CONSIGNES DE TRAVAIL
a – Transcrivez à l'identique le passage du texte sur les ressources génétiques situé entre « À l’époque où » et « encore plus facile. », bornes incluses.
b – Prolongez le texte sur la régulation des échanges de ressources génétiques en reprenant immédiatement après sa dernière phrase.

EXTRAIT PROPOSÉ
AUSTIN, TEXAS – Il y a quatre cents ans, John Rolfe utilisa des semences de plants de tabac dérobées dans les Caraïbes pour développer la toute première entreprise d’exportation rentable de l’État de Virginie, mettant ainsi à mal la commercialisation du tabac pour les colonies caribéennes de l’Espagne. Plus de deux cents ans plus tard, un autre Britannique, Henry Wickham, s’empara des semences d’un arbre à caoutchouc brésilien pour les replanter en Asie – au travers de cette célèbre institution colonialiste que constituaient les Jardins botaniques royaux de Londres – et amorça l’inversion du boom du caoutchouc amazonien.
À l’époque où les exportations de variétés de plantes n’étaient pas réglementées, une simple valise remplie de semences pouvait mettre en péril les moyens de subsistance d’une région, voire des économies tout entières. Compte tenu des progrès de la génétique, ceci pourrait bientôt être encore plus facile.
Certes, au cours des dernières décennies, des progrès considérables ont été accomplis dans la régulation de la circulation par-delà les frontières du matériel génétique des espèces animales, des plantes, et autres espèces vivantes. La Convention des Nations Unies sur le diversité biologique de 1992 a en particulier contribué à préserver les droits des fournisseurs de ressources génétiques – tels que (idéalement) les agriculteurs et les populations indigènes ayant œuvré pour protéger et favoriser des gènes précieux – en consacrant la souveraineté nationale dans le domaine de la biodiversité.
Bien que certains individus parviennent évidemment à transgresser les réglementations, l’existence de systèmes juridiques consciencieusement élaborés rend extrêmement difficile cette transgression. La plupart des échanges internationaux de semences, de plantes, d’espèces animales, de microbes et d’autres échantillons biologiques impliquent l’obtention des permis requis, y compris la conclusion d’un accord de transfert de matériel.
Seulement voilà, et s’il n’était plus nécessaire d’expédier le moindre matériel ? Et s’il suffisait d’un simple email pour usurper les semences convoitées ? Et si, par simple recours à des séquences de gènes, les scientifiques devenaient capables d’ « animer » un matériel génétique donné ? Dans ce cas, il serait à l’évidence beaucoup plus difficile de réguler ces échanges de biodiversité, facilités par Internet. Or, le séquençage génétique devenant plus rapide et plus abordable que jamais auparavant, en parallèle des progrès rapides de la technologie dite d’édition génétique, de tels échanges pourraient bien devenir une réalité plus tôt que nous le pensons.

DONNÉES BRUTES
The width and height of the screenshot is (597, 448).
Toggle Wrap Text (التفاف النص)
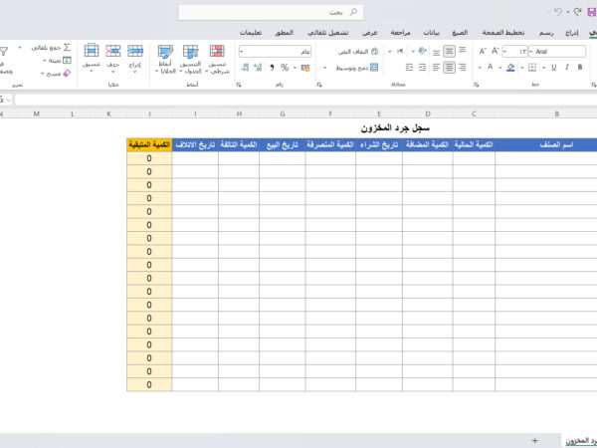tap(364, 51)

RÉPONSES ATTENDUES
a –
À l’époque où les exportations de variétés de plantes n’étaient pas réglementées, une simple valise remplie de semences pouvait mettre en péril les moyens de subsistance d’une région, voire des économies tout entières. Compte tenu des progrès de la génétique, ceci pourrait bientôt être encore plus facile.

b –
De fait, les gènes, voire des organismes tout entiers, peuvent d’ores et déjà circuler de manière virtuelle – conservant leur substance et leur nature biologique au départ comme à l’arrivée, mais ne constituant rien de plus qu’une série de chiffres au moment de leur circulation. Le minuscule virus responsable de la grippe constitue le parfait exemple de ce type d’avancées techniques.
De nos jours, lorsqu’une nouvelle souche de virus grippal fait son apparition en Asie, les scientifiques collectent des prélèvements de gorge, isolent le virus, et procèdent au séquençage génétique de la souche en question. Dès lors que ces scientifiques publient sur Internet le séquençage de cette souche, les laboratoires américains et européens peuvent être en mesure de synthétiser ce nouveau virus à partir de données téléchargées, et cela de manière plus rapide et plus facile que s’il leur fallait patienter jusqu’à la réception d’un pli postal contenant l’échantillon physique. Ainsi, le virus peut aujourd’hui se propager plus rapidement via des moyens électroniques qu’il ne se propage dans la nature.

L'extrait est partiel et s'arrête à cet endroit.